Recently, results from Maurizio et al. suggested that Notch signalling could facilitate immune-escape by upregulating PD-L1.⁴³ Intriguingly, GEPIA database also indicated that Notch1 level significantly correlated PD-L1 level in KIRC (Figure 7C). To explore the role of GHITM in PD-L1 expression in KIRC, we evaluated PD-L1 levels after GHITM overexpression. As shown in Figure 7D–G, GHITM overexpression decreased the mRNA and protein levels of PD-L1 in 786-O cells, whereas, Notch1 overexpression prevented GHITM-induced PD-L1 downregulation. Importantly, GHITM overexpression could enhance the antitumor effects of PD-1 blockade in BALB/c mice which were immunocompetent (Figure 7H–K).

3.7 YY1 regulates the expression of GHITM via binding to its promoter in KIRC

The following experiment was conducted to explore the regulatory mechanism of GHITM in KIRC cells.

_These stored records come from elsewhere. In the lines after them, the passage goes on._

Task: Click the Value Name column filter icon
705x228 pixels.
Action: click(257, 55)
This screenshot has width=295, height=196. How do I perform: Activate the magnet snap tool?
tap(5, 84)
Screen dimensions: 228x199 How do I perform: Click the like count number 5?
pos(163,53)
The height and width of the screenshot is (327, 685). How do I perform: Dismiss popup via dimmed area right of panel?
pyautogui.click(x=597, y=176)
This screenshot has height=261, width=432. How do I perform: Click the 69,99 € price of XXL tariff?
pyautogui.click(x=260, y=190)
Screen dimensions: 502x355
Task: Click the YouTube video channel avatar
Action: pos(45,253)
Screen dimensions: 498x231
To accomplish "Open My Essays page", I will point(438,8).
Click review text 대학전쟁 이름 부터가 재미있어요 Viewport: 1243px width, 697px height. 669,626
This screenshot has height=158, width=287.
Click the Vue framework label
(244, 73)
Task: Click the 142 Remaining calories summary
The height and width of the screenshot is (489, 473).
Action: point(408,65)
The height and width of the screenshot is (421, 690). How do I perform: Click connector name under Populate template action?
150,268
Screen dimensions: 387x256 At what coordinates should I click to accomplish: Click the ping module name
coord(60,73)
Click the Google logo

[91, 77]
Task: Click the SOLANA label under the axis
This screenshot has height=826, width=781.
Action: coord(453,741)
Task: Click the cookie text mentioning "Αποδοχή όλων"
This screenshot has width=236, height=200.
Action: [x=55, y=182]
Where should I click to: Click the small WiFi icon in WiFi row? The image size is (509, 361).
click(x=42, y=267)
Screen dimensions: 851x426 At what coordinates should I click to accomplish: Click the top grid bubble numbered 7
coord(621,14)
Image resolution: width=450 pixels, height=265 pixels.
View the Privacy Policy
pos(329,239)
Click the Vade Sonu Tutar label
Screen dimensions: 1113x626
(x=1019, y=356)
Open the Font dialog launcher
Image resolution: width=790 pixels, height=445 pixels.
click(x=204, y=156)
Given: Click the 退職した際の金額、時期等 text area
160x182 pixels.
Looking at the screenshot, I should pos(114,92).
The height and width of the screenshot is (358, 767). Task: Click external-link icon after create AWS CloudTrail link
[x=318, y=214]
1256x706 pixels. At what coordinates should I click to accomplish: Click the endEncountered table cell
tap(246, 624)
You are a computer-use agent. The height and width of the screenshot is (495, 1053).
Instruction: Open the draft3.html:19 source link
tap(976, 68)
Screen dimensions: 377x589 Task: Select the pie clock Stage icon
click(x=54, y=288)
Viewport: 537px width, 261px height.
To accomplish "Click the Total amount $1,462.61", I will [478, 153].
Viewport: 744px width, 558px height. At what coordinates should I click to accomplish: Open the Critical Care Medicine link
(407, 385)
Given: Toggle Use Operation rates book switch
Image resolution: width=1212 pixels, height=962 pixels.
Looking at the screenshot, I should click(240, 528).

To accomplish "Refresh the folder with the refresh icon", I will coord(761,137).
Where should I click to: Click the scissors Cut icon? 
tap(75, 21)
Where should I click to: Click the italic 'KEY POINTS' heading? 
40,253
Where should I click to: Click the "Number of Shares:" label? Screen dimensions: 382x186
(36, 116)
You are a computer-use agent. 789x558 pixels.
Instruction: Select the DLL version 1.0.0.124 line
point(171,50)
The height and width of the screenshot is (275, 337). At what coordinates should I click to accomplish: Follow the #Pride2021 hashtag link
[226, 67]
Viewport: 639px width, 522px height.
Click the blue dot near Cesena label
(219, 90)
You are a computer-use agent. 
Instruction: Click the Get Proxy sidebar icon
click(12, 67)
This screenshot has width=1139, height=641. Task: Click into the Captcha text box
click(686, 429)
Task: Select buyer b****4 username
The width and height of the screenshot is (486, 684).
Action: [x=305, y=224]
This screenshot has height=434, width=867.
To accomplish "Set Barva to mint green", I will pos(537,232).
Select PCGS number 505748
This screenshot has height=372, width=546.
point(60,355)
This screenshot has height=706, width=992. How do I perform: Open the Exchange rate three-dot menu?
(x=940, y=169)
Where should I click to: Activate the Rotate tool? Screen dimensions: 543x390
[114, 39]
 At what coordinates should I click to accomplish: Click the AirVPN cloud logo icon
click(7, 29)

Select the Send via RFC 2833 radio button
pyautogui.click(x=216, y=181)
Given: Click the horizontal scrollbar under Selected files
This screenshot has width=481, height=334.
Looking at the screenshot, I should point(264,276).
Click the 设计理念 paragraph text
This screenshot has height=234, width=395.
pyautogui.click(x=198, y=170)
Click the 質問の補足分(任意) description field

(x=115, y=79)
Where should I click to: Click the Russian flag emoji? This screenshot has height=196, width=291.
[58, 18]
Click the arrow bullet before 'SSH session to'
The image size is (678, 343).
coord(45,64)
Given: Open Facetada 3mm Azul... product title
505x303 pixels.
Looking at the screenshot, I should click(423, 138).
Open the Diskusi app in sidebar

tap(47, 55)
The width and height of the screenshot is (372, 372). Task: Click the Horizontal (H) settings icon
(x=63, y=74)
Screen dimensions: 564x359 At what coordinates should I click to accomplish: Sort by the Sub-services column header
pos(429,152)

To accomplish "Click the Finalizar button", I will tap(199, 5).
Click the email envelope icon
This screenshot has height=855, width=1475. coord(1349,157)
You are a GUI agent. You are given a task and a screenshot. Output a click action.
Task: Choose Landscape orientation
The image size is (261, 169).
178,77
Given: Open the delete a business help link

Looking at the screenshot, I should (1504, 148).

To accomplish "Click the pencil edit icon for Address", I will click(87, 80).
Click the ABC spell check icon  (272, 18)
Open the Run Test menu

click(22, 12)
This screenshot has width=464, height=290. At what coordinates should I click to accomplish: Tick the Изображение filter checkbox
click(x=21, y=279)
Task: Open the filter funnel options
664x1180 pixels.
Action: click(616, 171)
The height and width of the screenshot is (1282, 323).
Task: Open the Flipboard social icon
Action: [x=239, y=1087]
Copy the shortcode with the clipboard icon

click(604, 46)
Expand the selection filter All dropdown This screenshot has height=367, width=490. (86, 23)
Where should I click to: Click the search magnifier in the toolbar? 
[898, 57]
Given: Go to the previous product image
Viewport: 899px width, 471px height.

PROMO database and GeneCards database were used to predict the potential transcription factors of GHITM (Figure 8A,B). Among them, STAT5A, YY1 and CEBPA were found in both datasets (Figure 8C). The results of Pearson's correlation analysis showed there was a better correlation between GHITM and YY1 (Figure 8D), hence we next examined whether YY1 transcriptionally regulated the expression of GHITM in KIRC. The YY1 binding motif sequence predicted by the JASPAR database was mapped to predict promoter regions of GHITM, and two transcription factor-binding sites were found (Figure 8E, F). We found that knockdown of YY1 increased the protein and mRNA levels of GHITM in 786-O cell line (Figure 8G,H). Moreover, the ChIP–qPCR analysis indicated that YY1 was enriched in the promoter region of GHITM (Figure 8I). These results demonstrated that YY1 regulated GHITM gene transcription by binding to its gene promoter. Taken together, our data not only provide a molecular insight into YY1/GHITM/Notch1 axis but also reveal a promising therapeutic target for KIRC patients (Figure 9).